The satellite was launched from a province in the northwest of China, boosted into space by a Chinese Long March 2D rocket.
Dubbed “Wukong” or “Monkey King,” the satellite is equipped with four sensors, which includes a BGO calorimeter, a silicon-Tungsten Tracker, a neutron detector, and a plastic scintillator detector. All of these sensors work towards capturing high energy particles to trace them back to their origins. Notably, the team believes these origins are dark matter particle collisions themselves. These four sensors are designed to able to detect both photons and electrons at a much higher resolution than the Alpha Magnetic Spectrometer (AMS) in the International Space Station.

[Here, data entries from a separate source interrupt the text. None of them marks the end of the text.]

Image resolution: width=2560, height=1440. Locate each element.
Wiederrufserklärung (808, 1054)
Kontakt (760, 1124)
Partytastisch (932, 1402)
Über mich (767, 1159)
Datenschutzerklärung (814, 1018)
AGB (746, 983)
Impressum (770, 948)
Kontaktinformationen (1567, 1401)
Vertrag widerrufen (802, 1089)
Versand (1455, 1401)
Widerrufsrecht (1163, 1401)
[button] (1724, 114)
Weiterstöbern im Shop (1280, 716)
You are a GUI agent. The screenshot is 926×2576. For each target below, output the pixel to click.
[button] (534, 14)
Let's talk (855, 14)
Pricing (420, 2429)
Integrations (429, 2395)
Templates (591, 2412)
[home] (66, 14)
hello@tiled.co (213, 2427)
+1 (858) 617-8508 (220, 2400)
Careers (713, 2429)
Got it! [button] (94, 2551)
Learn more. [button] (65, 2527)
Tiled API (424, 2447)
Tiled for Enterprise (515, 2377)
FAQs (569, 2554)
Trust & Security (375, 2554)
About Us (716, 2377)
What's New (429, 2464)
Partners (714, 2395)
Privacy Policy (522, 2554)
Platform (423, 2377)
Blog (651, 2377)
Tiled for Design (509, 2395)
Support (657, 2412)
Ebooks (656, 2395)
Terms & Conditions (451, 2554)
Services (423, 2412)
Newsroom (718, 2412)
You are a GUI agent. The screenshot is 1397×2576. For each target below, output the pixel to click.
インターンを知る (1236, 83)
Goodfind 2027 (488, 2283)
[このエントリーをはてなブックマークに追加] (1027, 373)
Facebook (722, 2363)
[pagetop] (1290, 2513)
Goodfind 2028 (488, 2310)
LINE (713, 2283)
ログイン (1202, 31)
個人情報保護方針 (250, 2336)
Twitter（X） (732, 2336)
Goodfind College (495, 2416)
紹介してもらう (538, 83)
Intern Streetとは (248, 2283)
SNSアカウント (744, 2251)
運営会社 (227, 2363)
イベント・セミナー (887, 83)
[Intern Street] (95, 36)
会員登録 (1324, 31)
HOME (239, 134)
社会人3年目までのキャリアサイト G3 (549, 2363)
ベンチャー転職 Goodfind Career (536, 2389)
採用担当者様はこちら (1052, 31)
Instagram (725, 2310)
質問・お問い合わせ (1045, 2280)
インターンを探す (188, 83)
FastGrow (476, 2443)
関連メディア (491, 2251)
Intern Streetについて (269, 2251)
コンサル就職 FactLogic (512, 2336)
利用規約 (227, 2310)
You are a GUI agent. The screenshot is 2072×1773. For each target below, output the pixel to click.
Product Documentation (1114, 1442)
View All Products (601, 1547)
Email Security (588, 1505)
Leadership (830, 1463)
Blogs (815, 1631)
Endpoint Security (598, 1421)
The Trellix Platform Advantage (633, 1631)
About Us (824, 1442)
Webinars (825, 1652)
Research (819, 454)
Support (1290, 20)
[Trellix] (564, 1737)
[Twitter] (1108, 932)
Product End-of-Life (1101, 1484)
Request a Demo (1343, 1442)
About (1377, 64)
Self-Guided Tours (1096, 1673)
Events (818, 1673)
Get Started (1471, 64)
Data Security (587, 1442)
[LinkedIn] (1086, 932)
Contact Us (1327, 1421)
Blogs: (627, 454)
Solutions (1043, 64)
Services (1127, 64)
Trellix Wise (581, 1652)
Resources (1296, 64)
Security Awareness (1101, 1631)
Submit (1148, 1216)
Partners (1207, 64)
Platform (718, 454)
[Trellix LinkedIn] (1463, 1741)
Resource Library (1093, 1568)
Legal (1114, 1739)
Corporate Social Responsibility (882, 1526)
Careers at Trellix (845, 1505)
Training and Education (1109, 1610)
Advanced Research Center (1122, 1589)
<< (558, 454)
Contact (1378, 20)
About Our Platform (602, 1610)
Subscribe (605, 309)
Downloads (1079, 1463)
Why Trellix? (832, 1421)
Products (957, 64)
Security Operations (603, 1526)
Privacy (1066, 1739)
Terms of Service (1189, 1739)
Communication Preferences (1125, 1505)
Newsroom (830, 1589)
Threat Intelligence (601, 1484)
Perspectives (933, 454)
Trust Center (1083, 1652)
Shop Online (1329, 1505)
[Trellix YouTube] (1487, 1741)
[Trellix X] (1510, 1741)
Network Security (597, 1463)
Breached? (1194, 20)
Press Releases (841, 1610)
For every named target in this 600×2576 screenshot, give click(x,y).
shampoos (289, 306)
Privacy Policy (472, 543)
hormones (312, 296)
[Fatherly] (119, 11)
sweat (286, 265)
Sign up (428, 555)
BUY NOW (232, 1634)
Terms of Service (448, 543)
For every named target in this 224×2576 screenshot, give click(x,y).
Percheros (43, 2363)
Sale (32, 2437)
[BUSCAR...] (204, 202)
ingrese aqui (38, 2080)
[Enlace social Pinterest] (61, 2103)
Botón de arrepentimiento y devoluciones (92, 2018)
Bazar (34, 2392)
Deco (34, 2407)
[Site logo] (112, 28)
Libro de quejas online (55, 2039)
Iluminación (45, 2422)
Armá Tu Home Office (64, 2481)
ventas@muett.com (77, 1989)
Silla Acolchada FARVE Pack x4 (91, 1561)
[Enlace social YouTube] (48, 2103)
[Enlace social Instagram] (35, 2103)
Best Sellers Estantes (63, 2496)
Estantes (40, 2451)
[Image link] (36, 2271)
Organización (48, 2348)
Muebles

Despite many efforts across the world, dark matter has continued to go unobserved, but the team behind Wukong believes that tracking down the source of the signals found by the AMS will lead to dark matter itself.
Watch the launch here:
China’s New Frontier
The DAMPE missions is intended to be just the first of five space science missions led by the Chinese, two more of which are scheduled to take place in 2016. Another one of these missions is billed as the first quantum-communications satellite designed to use a phenomenon called quantum entanglement to establish a quantum network between the satellite and Earth.
The other space science mission involves sending an X-ray telescope into orbit that has unique energy band sensing capabilities and is designed to detect radiation emitted from black holes.
All in all, these missions represent a new era in space for China and a bold leap forward in knowledge for us all.